→ **TASK BRIEF**: Read through the listing below and copy each line in which the word "height" occurs.

→ **INFORMATION SUPPLIED**:
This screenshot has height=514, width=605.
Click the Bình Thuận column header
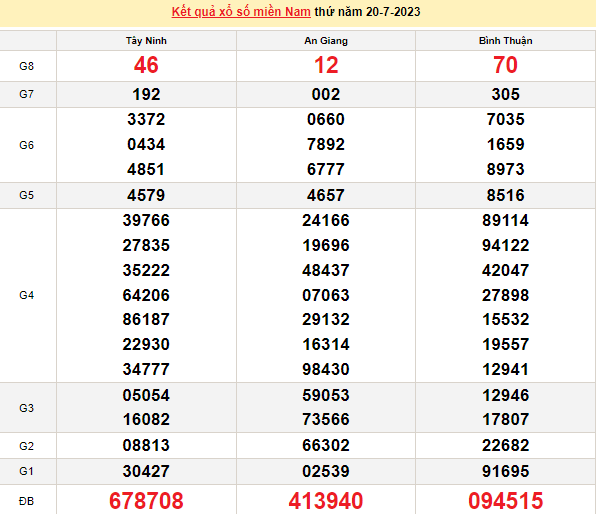(x=505, y=41)
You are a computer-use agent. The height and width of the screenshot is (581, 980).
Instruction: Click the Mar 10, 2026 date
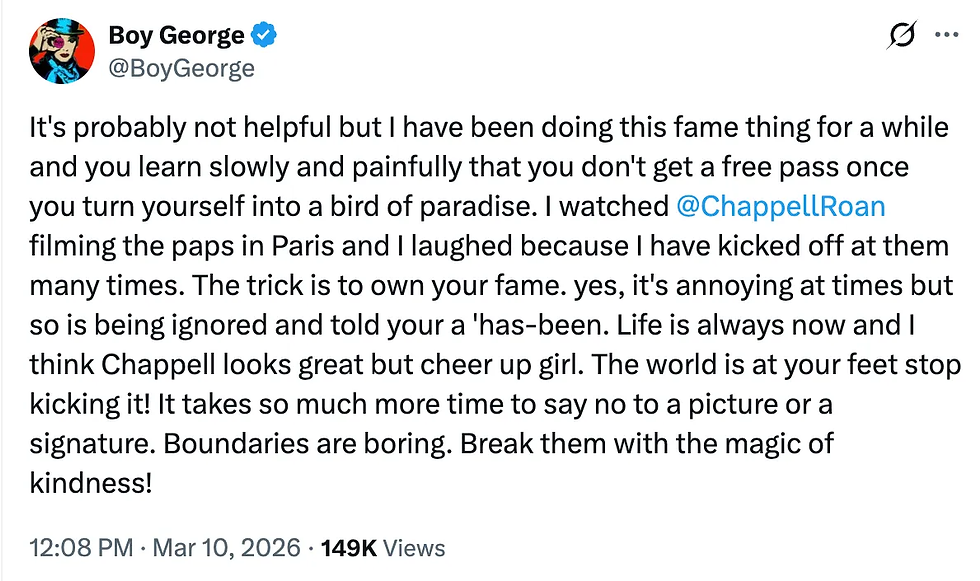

→ **TASK ANSWER**:
This screenshot has height=514, width=605.
You are a computer-use agent. The height and width of the screenshot is (581, 980).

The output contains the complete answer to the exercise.